My forecasts assume that this is not the last BoE rate hike in this cycle by any means, with a peak of around 3.50 per cent next year and risks skewed to the upside of that projection."
Toby Sturgeon, global head of Fiduciary Investment
Services at ZEDRA
"The Bank of England has voted five to four to increase
base rates from 1.75 per cent to 2.25 per
cent following their delayed announcement. It was
interesting to note that three members of the Monetary Policy
Committee voted to raise rates by 75 basis points. The Bank was
keen to contain inflation and also to bolster sterling whilst
perhaps mindful of a potential clash with the mini budget
announcement from the new finance minister on Friday.
The inflation rate is currently 9.9 per cent and it is now expected to peak at 11 per cent, supported by the announcement from Liz Truss capping energy prices.
Overnight, policymakers in the US unanimously raised rates
by 0.75 per cent for the third meeting in a row, fuelling
fears of a hard landing for the US economy. Their guidance was
also for future hikes which spooked equity markets initially but
calmed as [Fed] Chairman [Jerome] Powell spoke. The Fed now sees
rates at 4.4 per cent by year end, 1 percentage point higher
than projected in June. The US Dollar index rose by over 1 per
cent following the Fed announcement, pushing sterling down
to a low just above $1.12. Sterling regained ground this morning
before briefly falling back below $1.13 after the BoE’s
decision."
Julian Jessop, economics fellow at the Institute of
Economic Affairs
"The Bank of England MPC's decision to raise interest rates by
just half a percentage point, when many other central banks have
switched to three-quarter point moves, is another missed
opportunity to regain credibility. Nonetheless, there are some
mitigating factors.
First, many were worried that a smaller move might add to the downward pressure on the pound. However, the currency markets have reacted calmly, presumably taking the view that more aggressive tightening would have hit the UK economy hard. Second, the MPC confirmed that the Bank will press ahead with the gradual sales of UK government bonds that had been bought under the policy of ‘quantitative easing’ (QE). This is significant, both because it is another form of monetary tightening, and because there had been some speculation that the Bank would delay the start of active 'quantitative tightening' (QT) in order to help the government to finance the additional borrowing. That would have sent a terrible signal.
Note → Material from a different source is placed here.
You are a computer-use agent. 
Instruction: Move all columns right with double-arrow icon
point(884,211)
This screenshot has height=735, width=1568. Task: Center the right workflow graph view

Third, the MPC clearly left the door open for further increases in interest rates, and soon. Indeed, three of the nine members did vote for a three-quarter point hike. The statement hinted that others wanted a little more time to assess the impact of the Energy Price Guarantee, and the upcoming "Growth Plan," on both demand and inflation, but that more action will follow in November.
However, even at the new level of 2.25 per cent, UK interest rates are still abnormally low and need to rise further to get inflation expectations back down and return inflation to the 2 per cent target again. No-one is suggesting that the Bank can do anything about global energy prices. But "core" inflation, excluding both energy and food, is now running at around 6 per cent. The extended period of very loose monetary policy has undoubtedly contributed to the cost of living crisis. Based on the inflation target of 2 per cent and the new target for economic growth of 2.5 per cent, the "new normal" for nominal interest rates might be in the range of 4 per cent to 5 per cent. The large uncertainties at the moment might justify keeping rates a bit below this range for a while, but the Bank should aim for 3 per cent to 4 per cent by mid-2023."